Text =
+++++

Windfall Blog

Model Manager: Productizing Machine Learning Models at Scale

Written by Arup Banerjee | May 25, 2020

Windfall is on a mission to determine the net worth of every person on the planet. It is a massive data challenge, and our work enables us to stitch together thousands of data attributes and develop models around net worth. Given our unique vantage point, many of our customers have asked us to assist them in determining their ideal customer or donor profile.

With 500+ customers across the country, you can imagine that there are many challenges with scale. Imagine you are a new data scientist at Windfall, and you’ve created a model for a customer:

  • How do you collaborate with other data scientists on the team to get feedback?
  • What does an engineer need to know to productionize it?
  • How do you deploy it for customers on an ongoing basis?
  • What documentation or software artifacts need to be persisted for later use?

In this post, we’ll review some of the challenges that Windfall has faced with deploying predictive models at scale, our solution called Model Manager, and how we’ve significantly reduced the time to build scalable machine learning models, while rapidly increasing the numbers of models we can support.

Framing the Challenge: Deploy Models at Scale

Productizing and deploying data science models can be challenging. Part of the problem is that generally, no sole individual can own the entire process. Data scientists are the statistician specialists who actually build the models, while engineers focus on building scalable production-level architectures. On top of this, data science and engineering technology choices have some significant differences. For instance, exploratory data analysis (“EDA”) and modeling generally is executed in dynamically-typed scripting languages such as R and Python, while REST services and hardy production systems are oftentimes built using statically-typed JVM languages or Go.

+++++

Supplied records =
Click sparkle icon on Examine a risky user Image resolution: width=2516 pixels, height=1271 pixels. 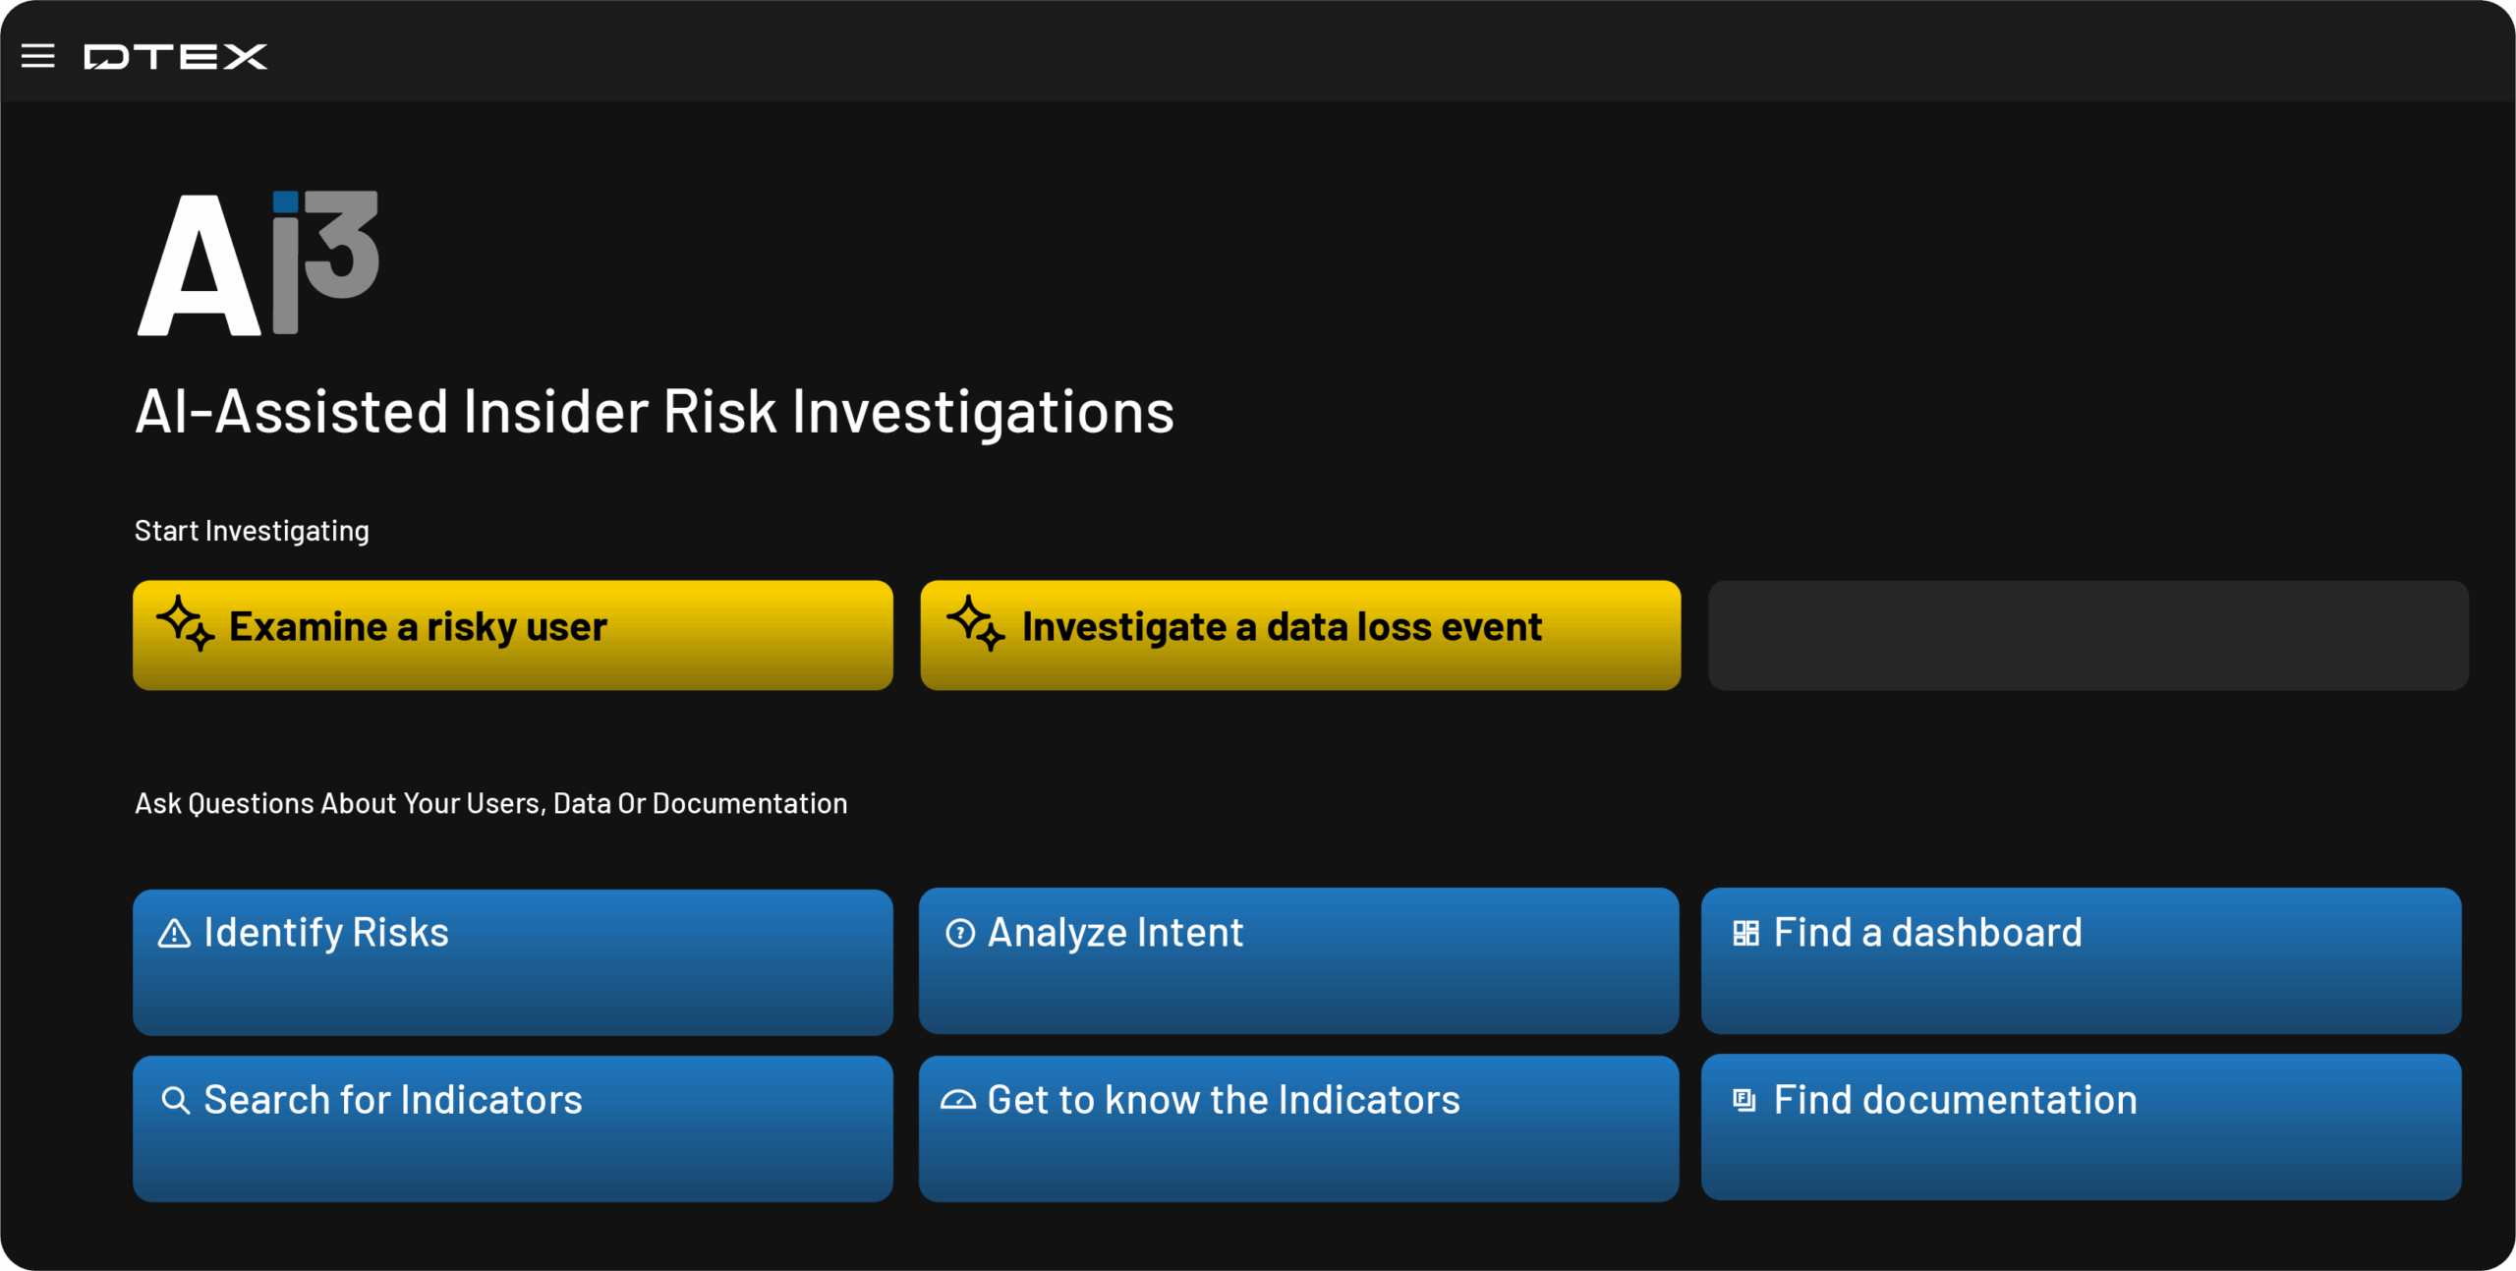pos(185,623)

+++++

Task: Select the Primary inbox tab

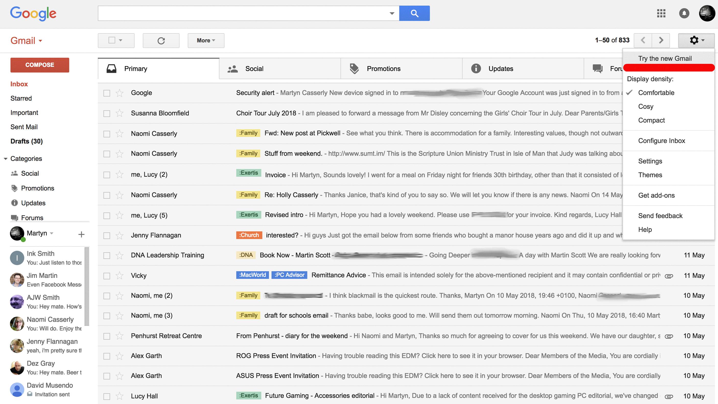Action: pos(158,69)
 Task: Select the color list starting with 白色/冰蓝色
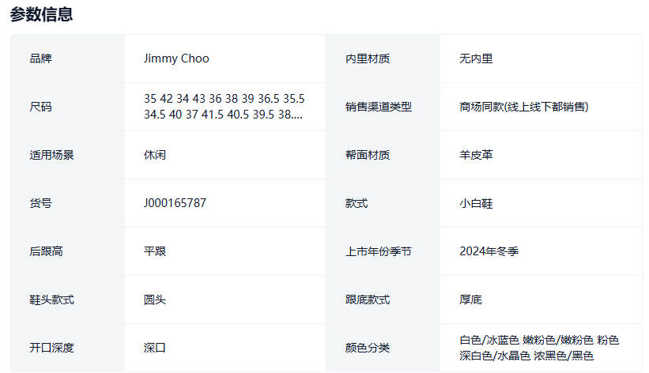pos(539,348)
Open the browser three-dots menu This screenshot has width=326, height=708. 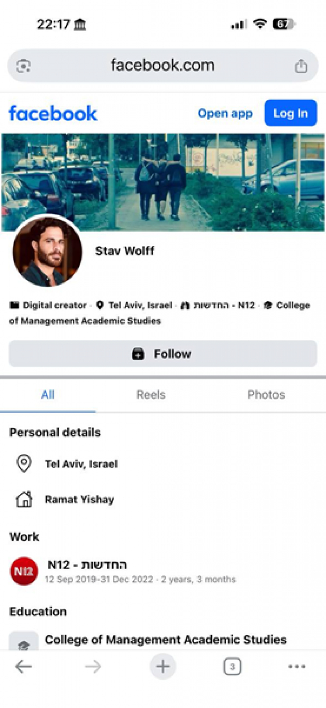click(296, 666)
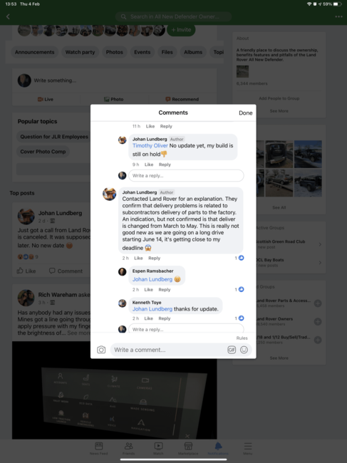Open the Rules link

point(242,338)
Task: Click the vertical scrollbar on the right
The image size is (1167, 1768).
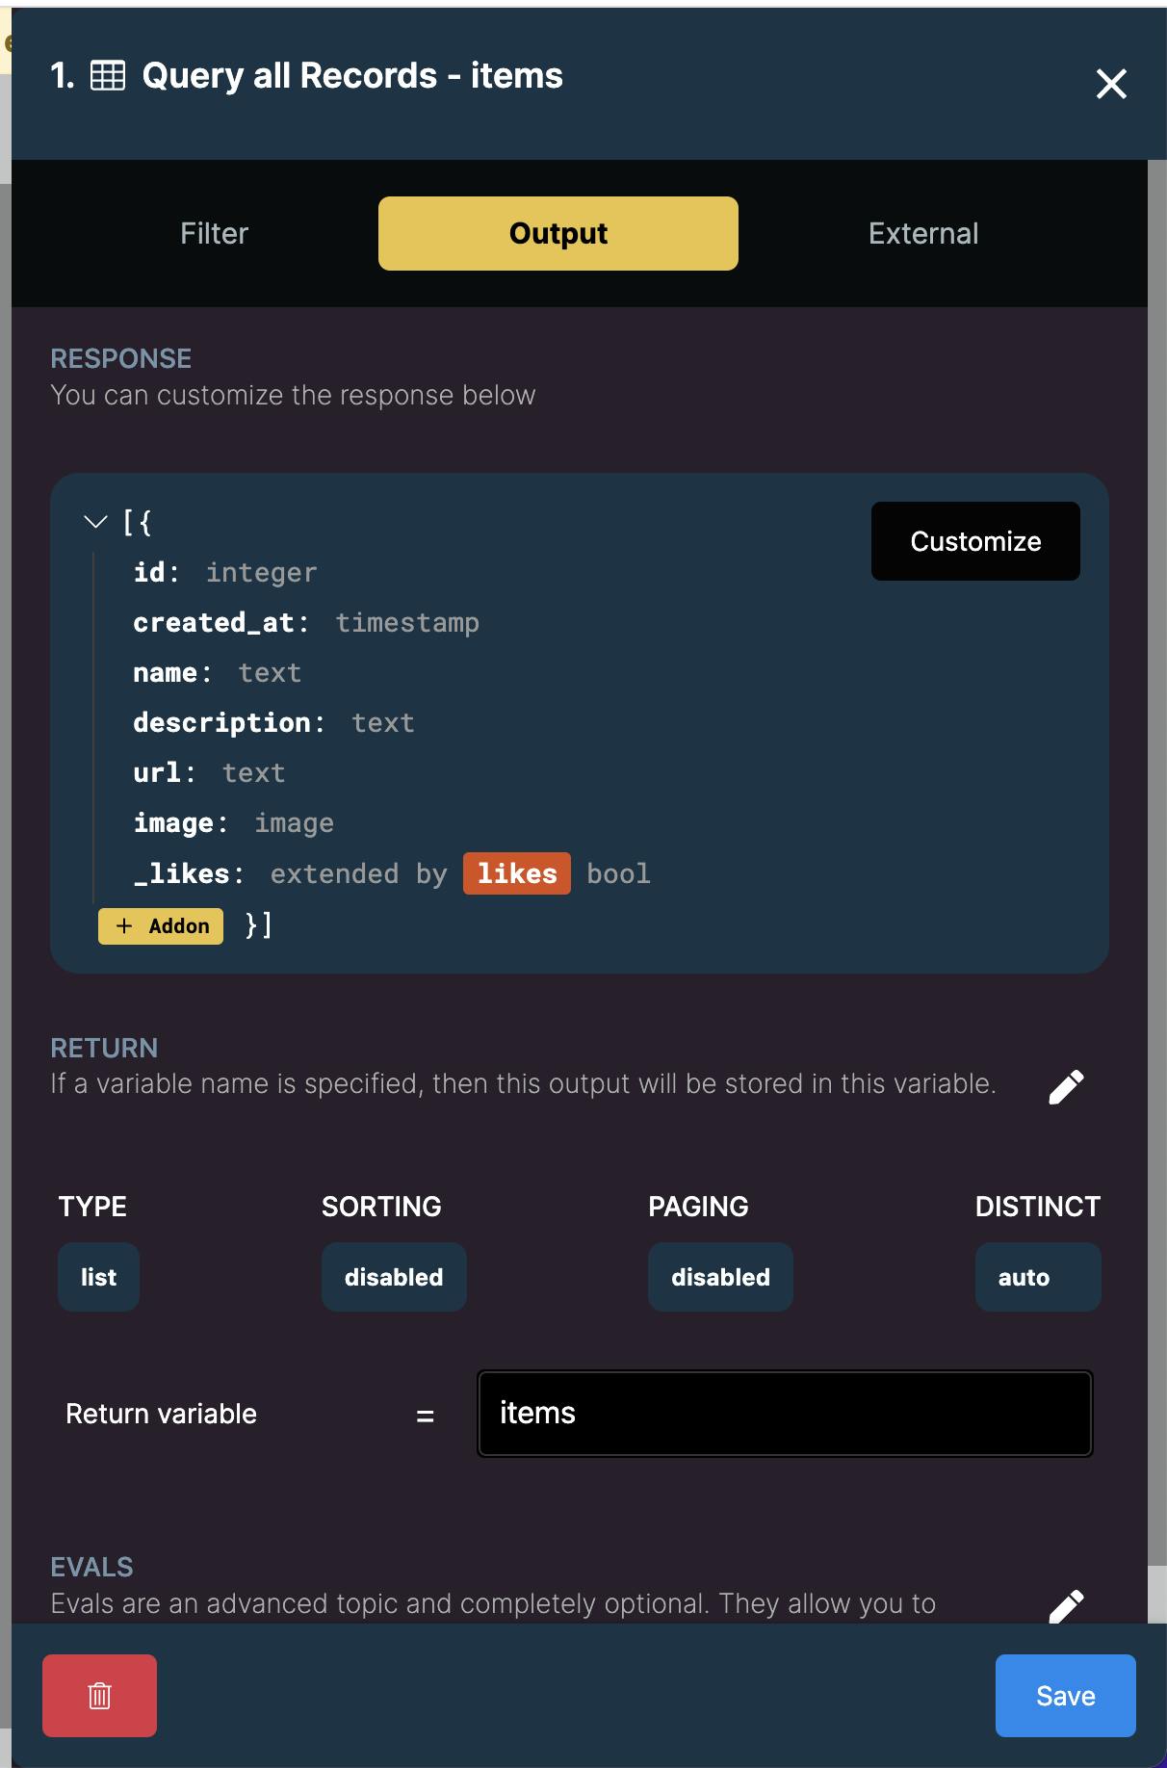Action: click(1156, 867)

+++++

Work to be completed = Continue the text about deploying machine learning models at scale, starting after its last sentence.

Output of the exercise =
At Windfall, we regularly create bespoke predictive models for many of our clients and have quickly encountered this problem. For instance, we offer nonprofit propensity models that score the likelihood of a constituent to give to a particular organization based on attributes/features such as net worth, past giving, or other demographic attributes. Every model is organizational-specific for each of our customers, and oftentimes we’re creating even more than one model per customer. This means we do NOT duplicate models with the same use case for multiple customers; each is specific for that customer. Needless to say, our collection of custom models has grown quite rapidly and managing all of these would quickly become unwieldy, especially considering Windfall’s growth.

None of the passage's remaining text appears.